It's always clear from the outside
I started reading “Art and Fear” by David Bayles and Ted Orland recently. While it’s nominally about art, I was struck by how similar the described experiences felt to what I’ve lived through during my PhD so far. Particularly, the following passage stood out to me:
“After all, you know better than anyone else the accidental nature of much that appears in your art, not to mention all those elements you know originated with others (and even some you never even intended but which the audience has read into your work). From there it’s only a short hop to feeling like you’re just going through the motions of being an artist. It’s easy to imagine that real artists know what they’re doing, and that they—unlike you—are entitled to feel good about themselves and their art. Fear that you are not a real artist causes you to undervalue your work. The chasm widens even further when your work isn’t going well, when happy accidents aren’t happening or hunches aren’t paying off. If you buy into the premise that art can be made only by people who are extra-ordinary, such down periods only serve to confirm that you aren’t.”
You can replace “art” and “artist” with “science” and “scientist” - or any other occupation really - and the essence of this remains. Reading a paper published in Nature or Science, it is all too easy to see only the final product, the amazing discoveries made by genius scientists, pushing the limits of human knowledge.
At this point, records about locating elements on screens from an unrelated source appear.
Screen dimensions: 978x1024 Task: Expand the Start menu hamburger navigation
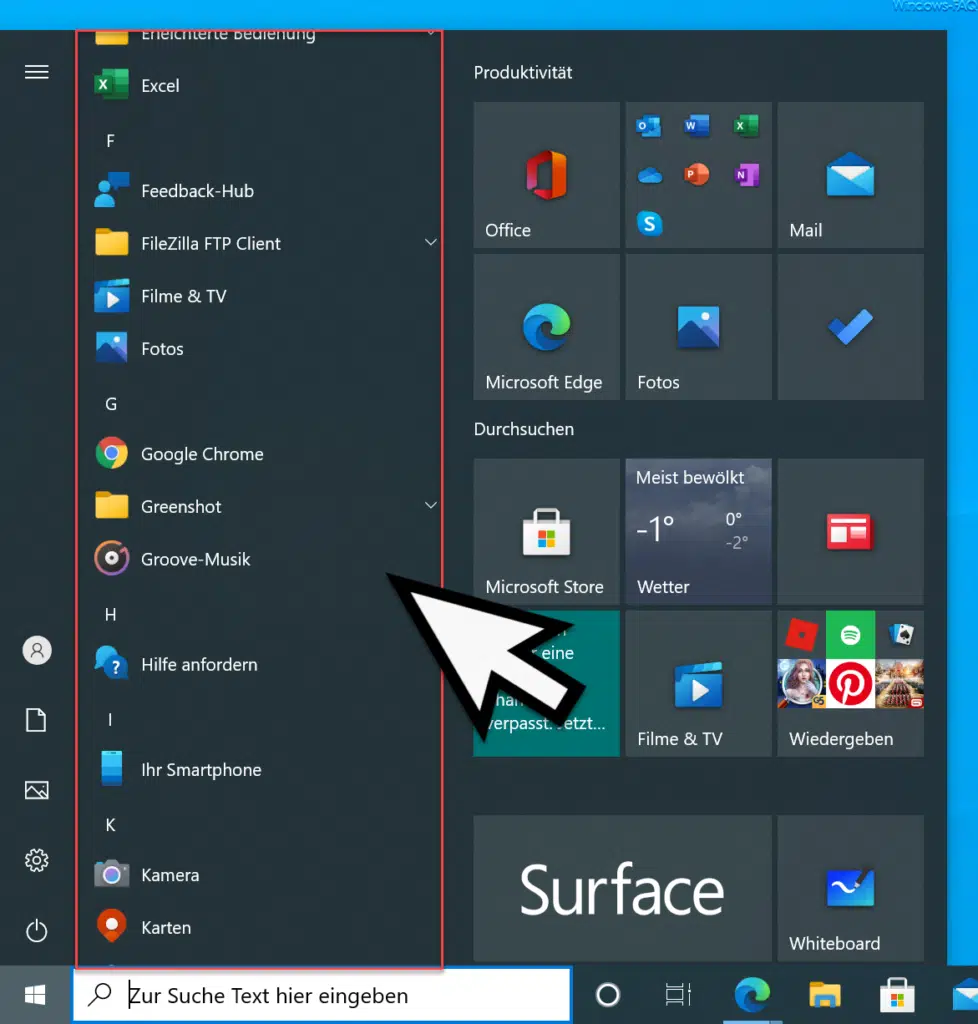[36, 71]
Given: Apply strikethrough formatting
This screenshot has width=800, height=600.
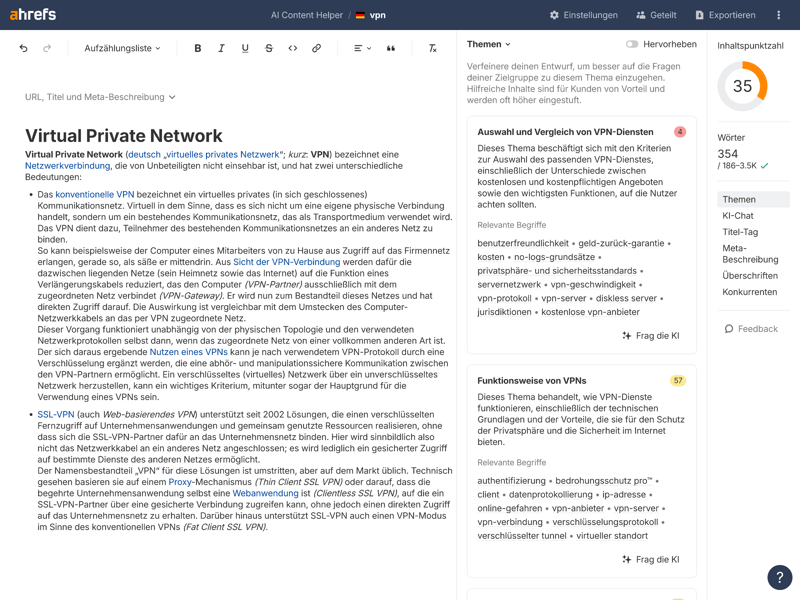Looking at the screenshot, I should [269, 48].
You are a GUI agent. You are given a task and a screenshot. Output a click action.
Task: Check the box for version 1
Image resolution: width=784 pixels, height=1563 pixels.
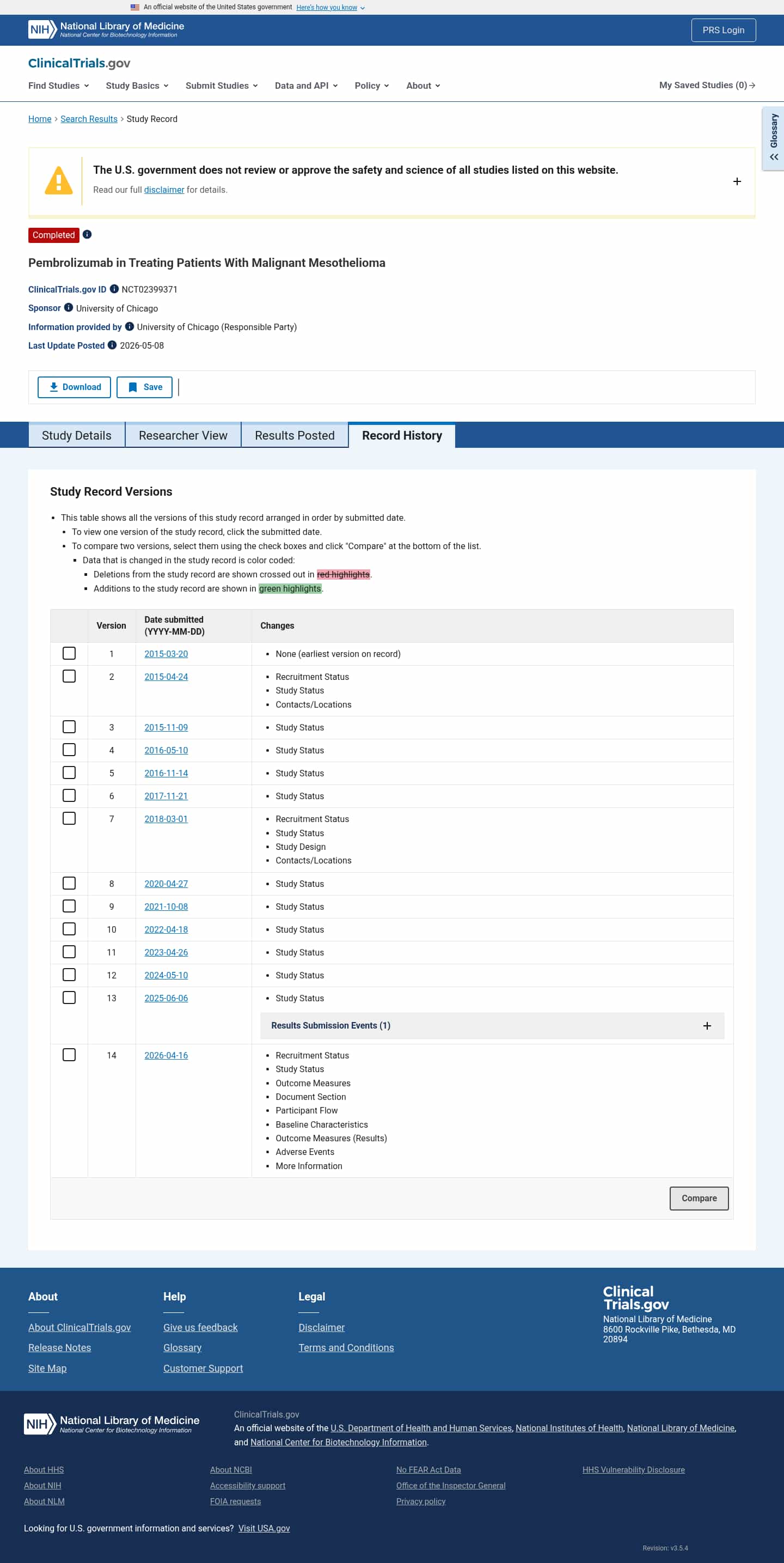[69, 654]
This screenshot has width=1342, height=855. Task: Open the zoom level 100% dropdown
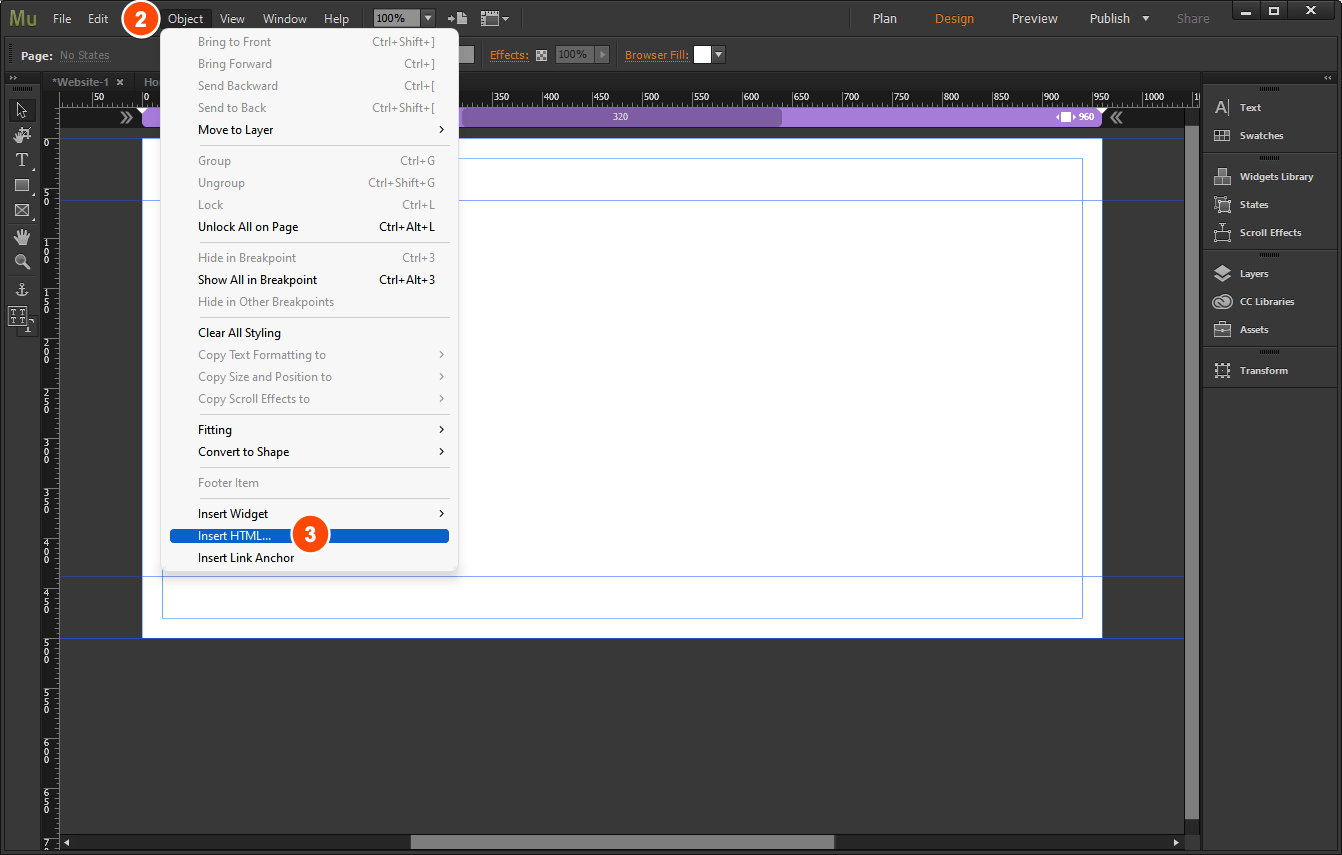point(428,18)
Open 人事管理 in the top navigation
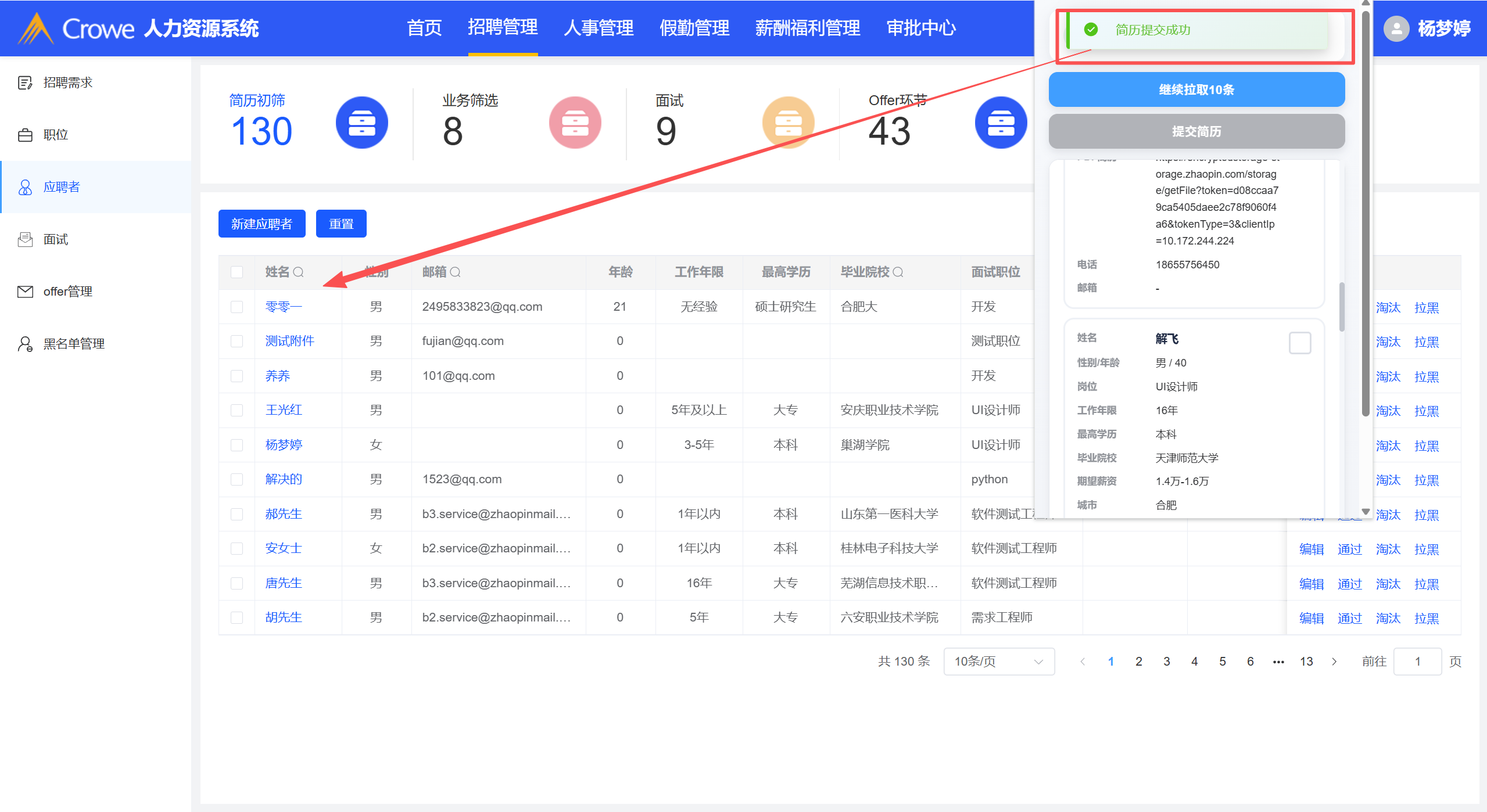Screen dimensions: 1487x812 click(x=599, y=28)

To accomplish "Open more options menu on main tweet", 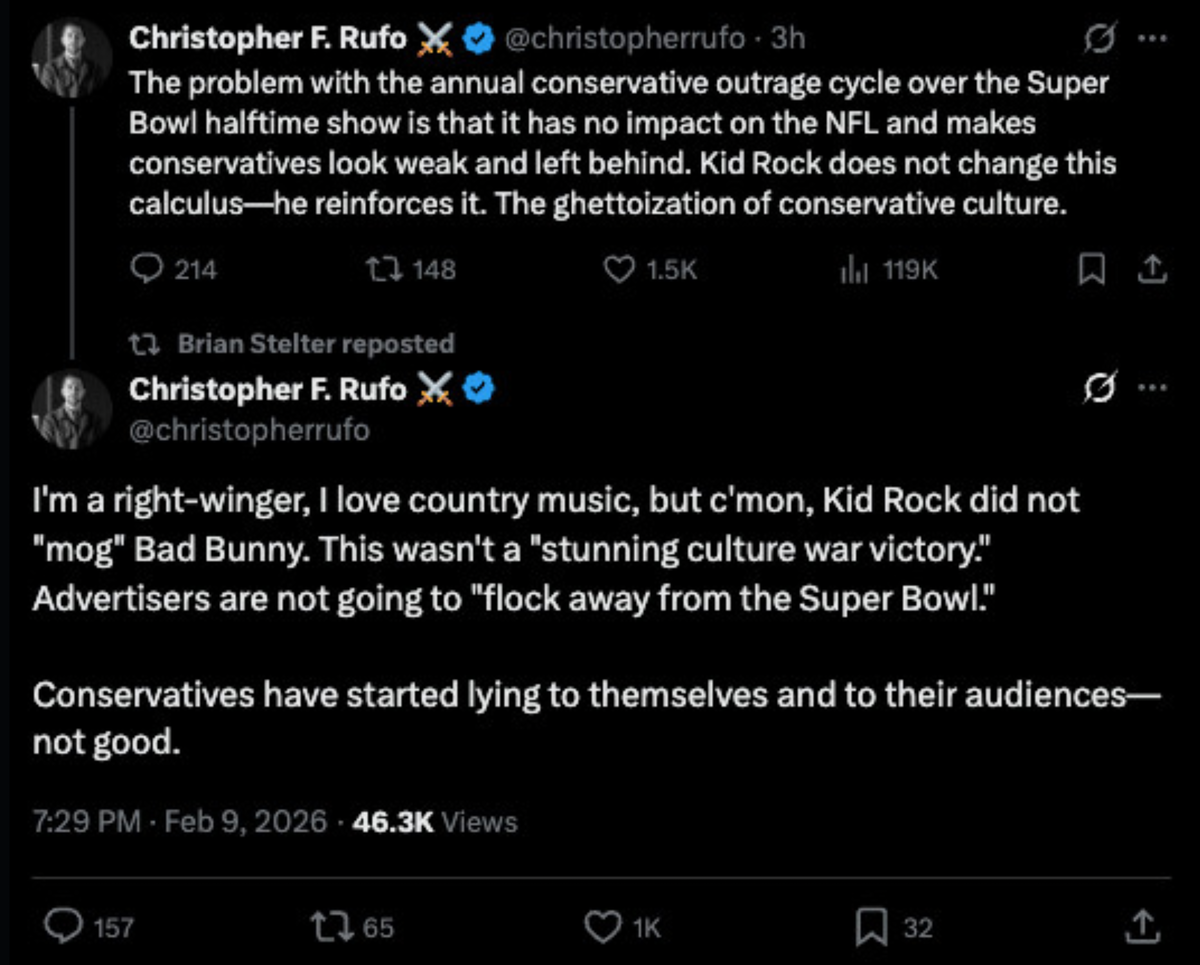I will coord(1152,389).
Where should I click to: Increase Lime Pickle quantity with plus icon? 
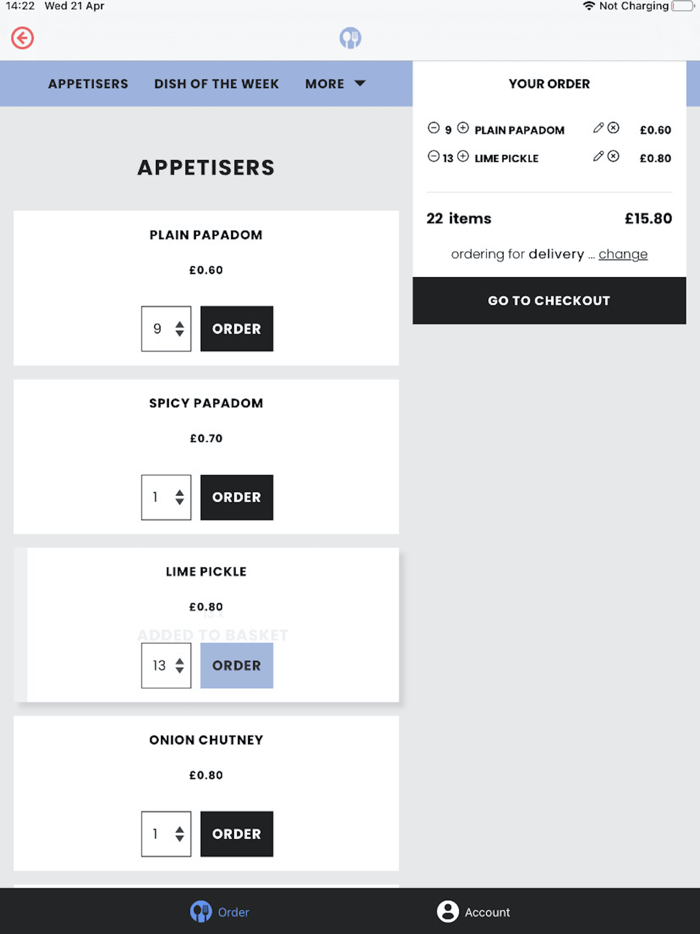coord(463,157)
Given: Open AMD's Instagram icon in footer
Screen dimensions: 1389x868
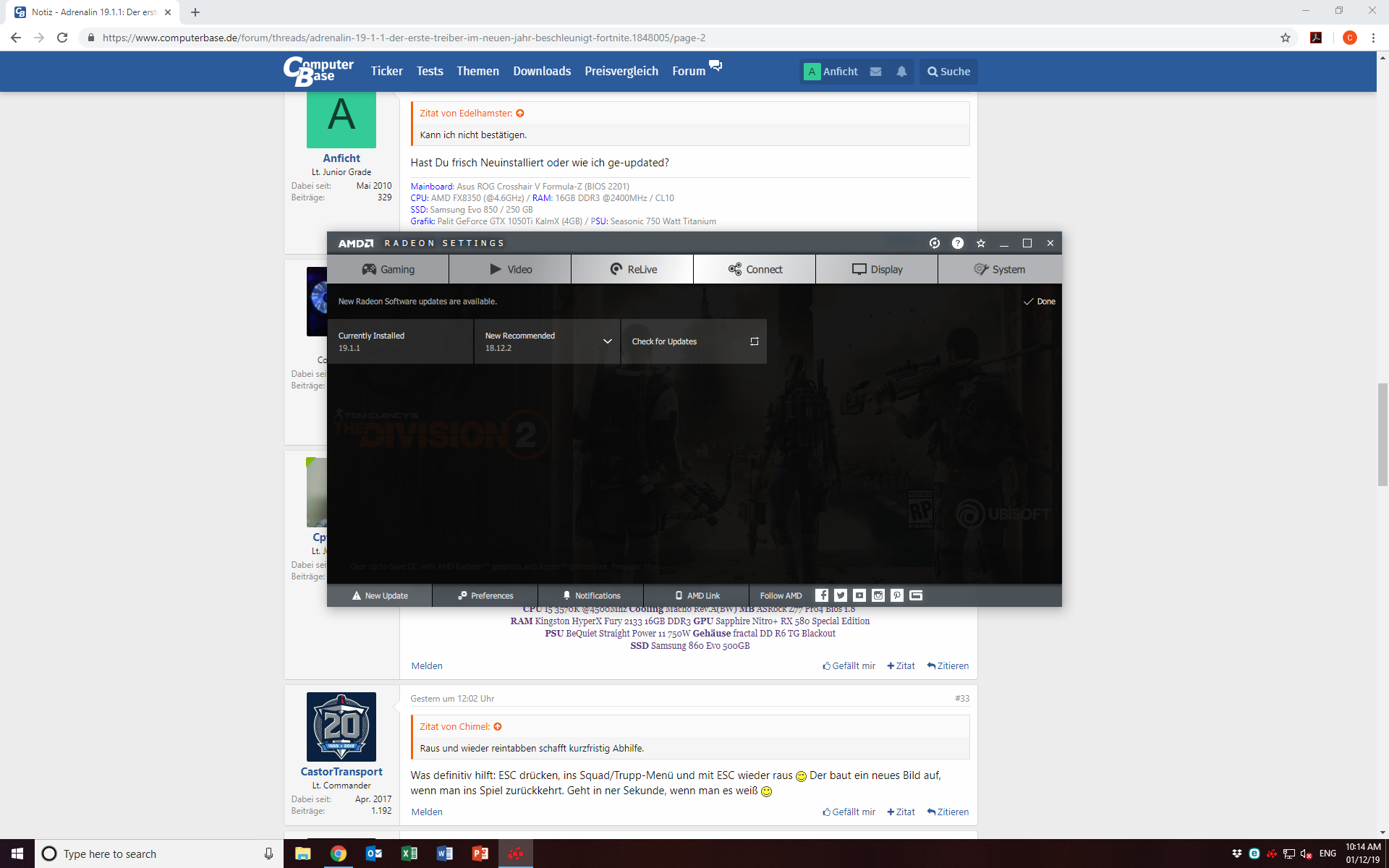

I remember visiting my first conference, intimidated by the scores of clearly much-smarter-than-me researchers around me, looking at posters I did not understand and thinking “wow - these people have it figured out, what am I doing here?”.
What we forget is that the work was done by people like you and me. They may be more intelligent (whatever that means), or even more talented, or more organized, but they are only human. And humans fail more often than not. Even the most polished paper or poster or essay (or artwork) went through a phase of happy accidents, unhappy bug findings, failed analyses, or botched figure drafts. But only we know about these. From the outside, you only ever see the result.